La publication du livre « On est chez nous –histoire des tentatives d’organisation politique de l’immigration et des quartiers populaires (1981-1988) » contribue à combler un vide dans l’histoire politique de la société française. Trop souvent encore les discours « savants », militants ou de sens commun sur les quartiers populaires et leurs habitants, comme ceux sur les immigrations et leurs descendants, occultent les tentatives de réponses politiques que ces acteurs sociaux ont tentés de construire pour répondre à leurs situations de relégations et d’oppressions. Il en découle collectivement l’image de territoires constituant des « désert politiques » et celle de populations passives face aux dominations subies. Pourtant rarement une catégorie de la population n’aura initiée autant de tentatives d’organisation, d’essais de structurations, de projets d’expressions politiques nationaux. De la décennie 70 à aujourd’hui, les générations se sont succédé et le vocabulaire politique usité a muté mais la ligne d’horizon politique est restée la même.

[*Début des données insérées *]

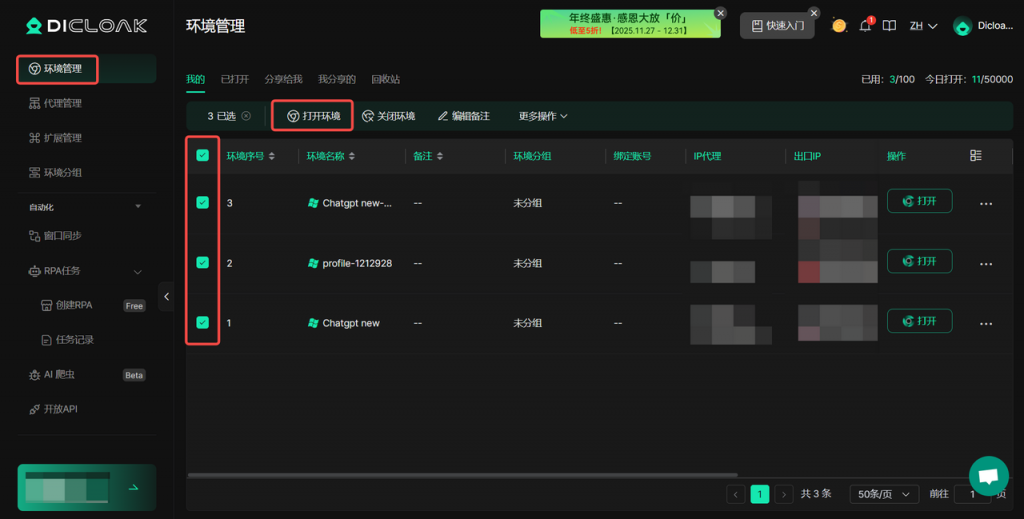
Task: Click 打开 button for profile-1212928
Action: [919, 261]
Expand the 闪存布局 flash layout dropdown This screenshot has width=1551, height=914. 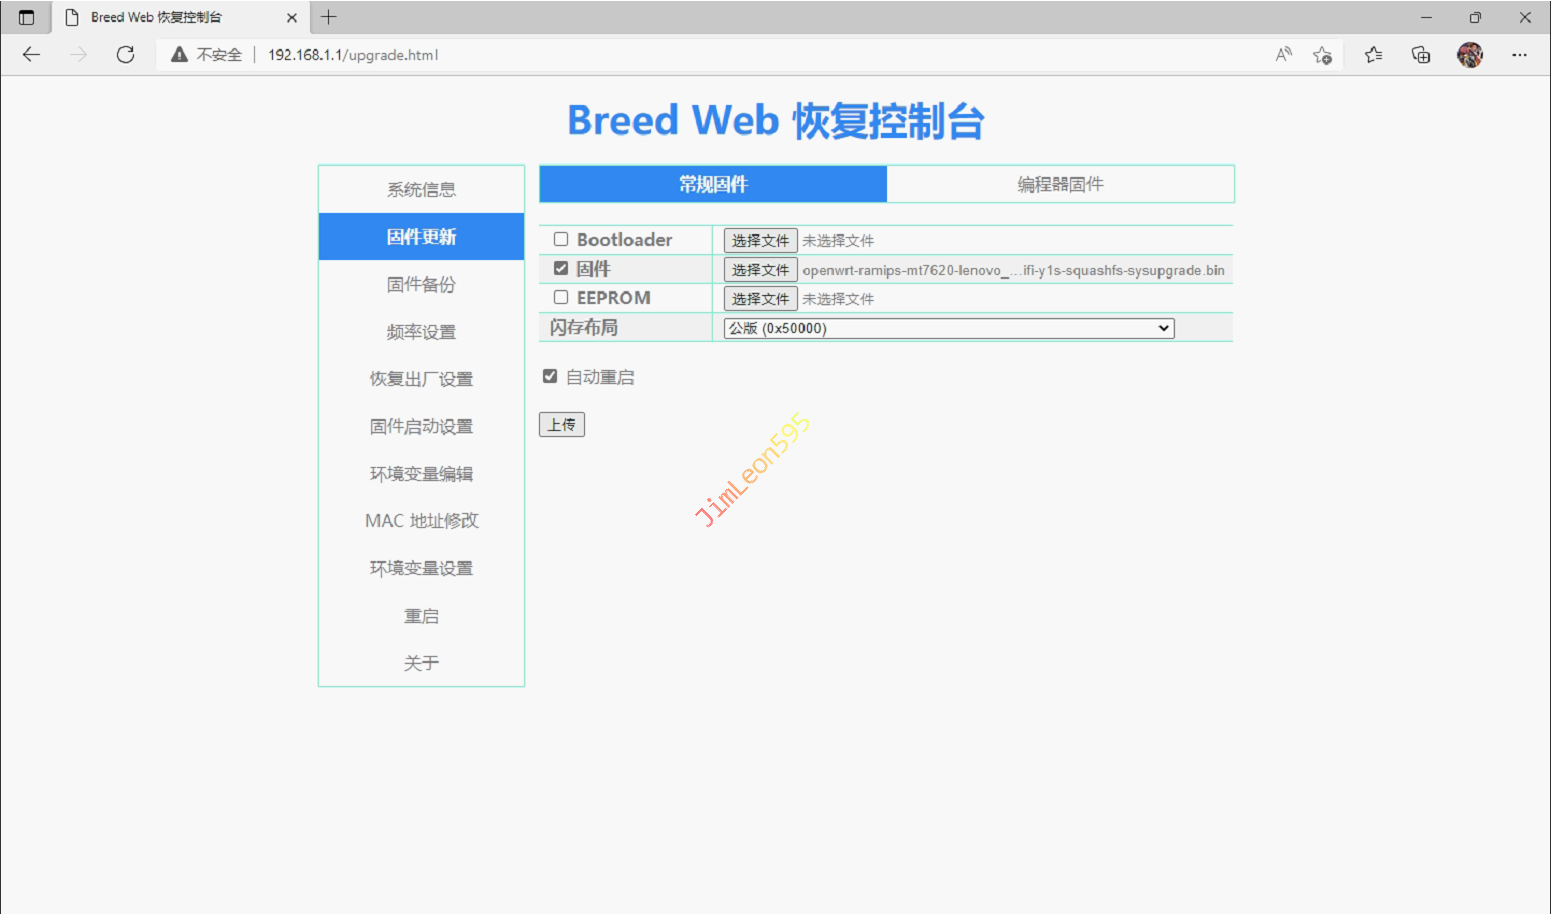[948, 328]
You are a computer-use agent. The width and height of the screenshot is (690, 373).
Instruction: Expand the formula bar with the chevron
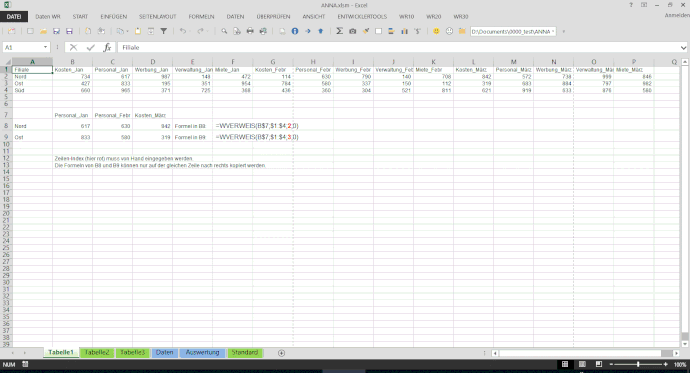(683, 48)

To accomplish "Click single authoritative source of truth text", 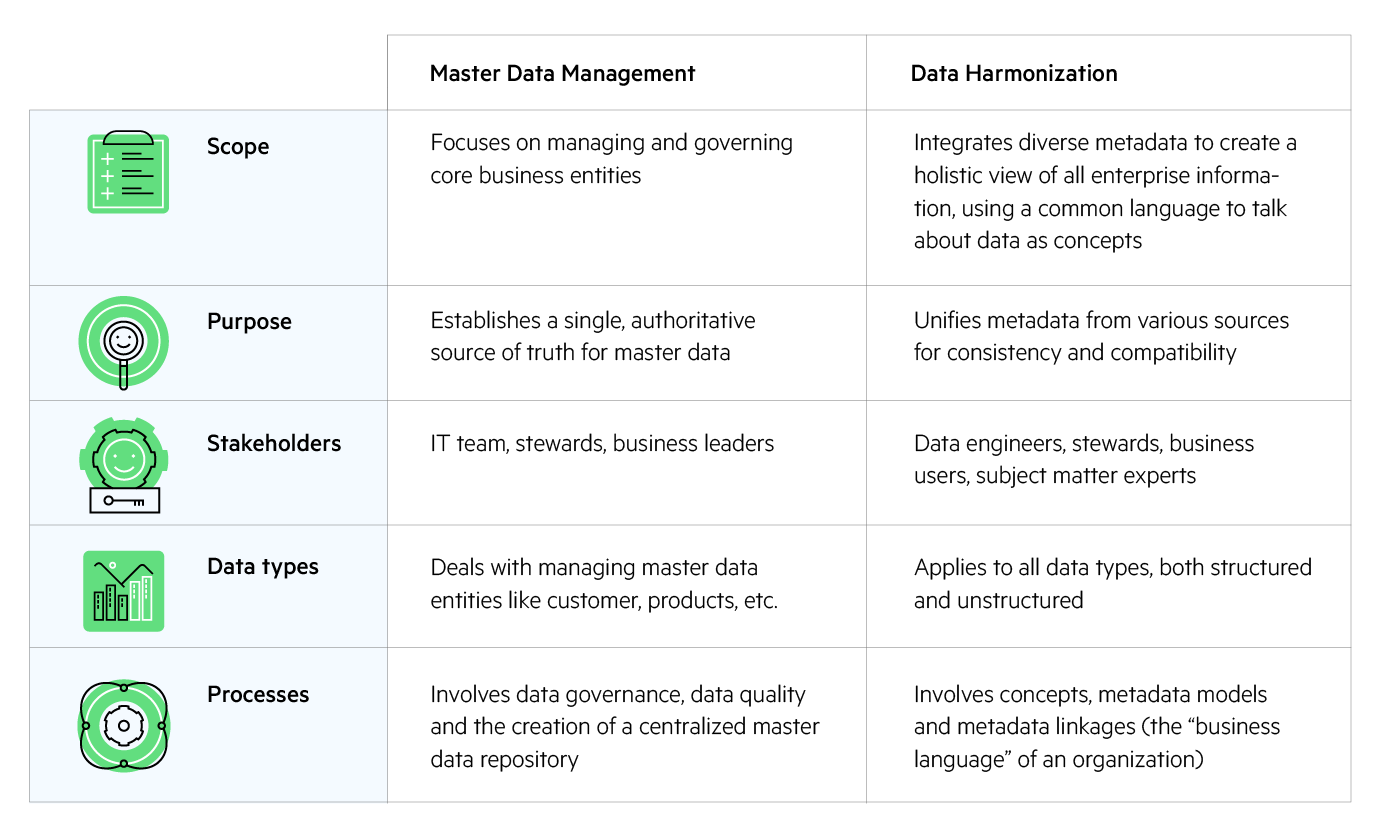I will pos(593,337).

L’intérêt de l’ouvrage de Karim est de restituer une à une les différentes étapes de cette longue quête d’un débouché politique collectif et national. Des luttes des cités de transit et pour le droit à un logement digne, à « Mémoire Fertile » en passant par la « Marche pour l’Égalité et contre le Racisme », « Convergence 1984 », « divergence 85 », le « Mouvement de l’Immigration et des Banlieues », le « comité national contre la double peine » etc., le livre donne la parole aux souvenirs et aux analyses des militants qui ont tentés, souvent avec un coût humain et personnel lourd, de sortir de l’invisibilisation et de la silenciation politique. Les différents chapitres restituent de ce fait de manière satisfaisante l’ambiance, les préoccupations, les difficultés et les épreuves de cette longue quête de l’égalité.

On peut cependant déplorer que l’échantillon soit centré sur les militants de la région parisienne alors que ces expériences touchent, dans des formes certes diverses, l’ensemble du territoire. Sans sous-estimer le rôle des individus et de la région parisienne, ce que la dimension nationale des expériences donne à voir, c’est en effet l’émergence d’une nouvelle réalité sociologique constituée, non pas seulement de l’apparition de descendants français d’immigrés (Les immigrations antérieures ont donné lieux à des processus similaires) mais à l’émergence d’une nouvelle réalité sociologique et politique : des français issus de la colonisation. Il n’est ainsi pas anodin de constater que la « Marche pour l’égalité » survient deux décennies après l’indépendance de l’Algérie c’est-à-dire au moment où les descendants d’anciens colonisés arrivent sur les marchés des biens rares (logements, emplois, scolarité, etc.). Ils découvrent alors selon un slogan de l’époque qu’ils se sont pas traités comme des « français à part entière » mais comme des « français entièrement à part ».

En dépit de cette limite le livre de Karim Taharount est une contribution précieuse à l’histoire et à la sociologie des luttes des immigrations et des quartiers populaires. Il est également un outil de transmission aux nouvelles générations militantes de l’expérience de leurs ainés. Ces éléments font de ce livre une lecture nécessaire.

Saïd Bouamama, militant associatif, socio-économiste et chargé de recherche à l’Intervention Formation Action Recherche (IFAR) à Lille.